Since our environment influences the way we think, young, rough-housing boys are considerably more violent than girls who tend to have a greater, emotional support system, given that they are allowed to be emotional.

This lack of male emotional support could explain why boys are more likely to commit violent crimes than girls.

Several boys in the school shootings were struggling with family problems or peer-group humiliation.

If a boy lacks a strong mind and is never allowed to talk about his violent tendencies, he could easily commit a horrible act of violence.

This is not completely the fault of parents; our society is set up this way. Boys are the stronger sex, they aren’t supposed to need anyone.

Who are we trying to kid, everyone needs someone. It is hard to imagine not talking about something that was really bothering me.

That is just a part of being human.

Violence is also part of being human, it shouldn’t be, but it is. Most everyone in the US watches violent movies and television shows.
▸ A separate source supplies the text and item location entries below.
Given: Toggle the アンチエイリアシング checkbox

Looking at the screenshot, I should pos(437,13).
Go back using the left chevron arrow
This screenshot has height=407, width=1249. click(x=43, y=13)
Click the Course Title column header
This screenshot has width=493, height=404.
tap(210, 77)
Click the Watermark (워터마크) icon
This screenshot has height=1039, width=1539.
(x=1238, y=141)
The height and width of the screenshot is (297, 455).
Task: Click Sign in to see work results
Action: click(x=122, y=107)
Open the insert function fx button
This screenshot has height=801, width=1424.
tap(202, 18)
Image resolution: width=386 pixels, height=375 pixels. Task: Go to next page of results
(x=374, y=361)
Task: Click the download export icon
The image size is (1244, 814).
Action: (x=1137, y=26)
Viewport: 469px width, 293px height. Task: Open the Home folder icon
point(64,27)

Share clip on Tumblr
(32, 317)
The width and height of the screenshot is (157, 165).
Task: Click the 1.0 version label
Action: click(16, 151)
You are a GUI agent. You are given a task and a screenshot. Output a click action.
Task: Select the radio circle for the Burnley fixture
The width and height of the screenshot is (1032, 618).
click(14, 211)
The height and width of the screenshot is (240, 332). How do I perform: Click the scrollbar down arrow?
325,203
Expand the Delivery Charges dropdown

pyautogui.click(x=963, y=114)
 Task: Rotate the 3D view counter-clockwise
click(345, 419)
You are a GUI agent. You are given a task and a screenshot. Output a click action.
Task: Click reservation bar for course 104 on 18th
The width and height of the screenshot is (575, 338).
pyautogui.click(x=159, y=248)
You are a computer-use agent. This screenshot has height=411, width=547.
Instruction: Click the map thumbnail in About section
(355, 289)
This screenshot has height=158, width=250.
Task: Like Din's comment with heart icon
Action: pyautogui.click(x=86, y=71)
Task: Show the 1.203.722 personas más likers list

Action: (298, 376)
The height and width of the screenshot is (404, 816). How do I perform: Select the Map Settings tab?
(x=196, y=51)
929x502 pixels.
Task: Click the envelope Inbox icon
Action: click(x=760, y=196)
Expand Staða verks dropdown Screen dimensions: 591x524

Does this add to the number of factors which create violent children?

When a child is raised with a great deal of emotional support and supervision, they know right from wrong — real from make-believe.

Weak parenting creates violent children because weak parenting leaves children with weak minds.

Weak minds looking for a means of expression can easily break under social pressure, and that is when children fall back on the examples they know to work: violent images of revenge.

Banning violent content may be next to impossible since the news is the most violent program there is.

I will agree that it has gotten out of hand though. I am shocked at the things that are shown on broadcast channels, never mind cable.

It is very easy for children to imitate violent actions when the network censors have guaranteed that we never see the consequences of those actions.

Television, parents and society are the three foundations which can contribute to youth violence.

Parents need to take a bigger role in their children’s lives.

Step away from society’s expectations, look at the big picture. Children need love and support so that they do not feel isolated in this crazy world.


Jessica Bittner is a freshman in journalism and mass communication from Council Bluffs.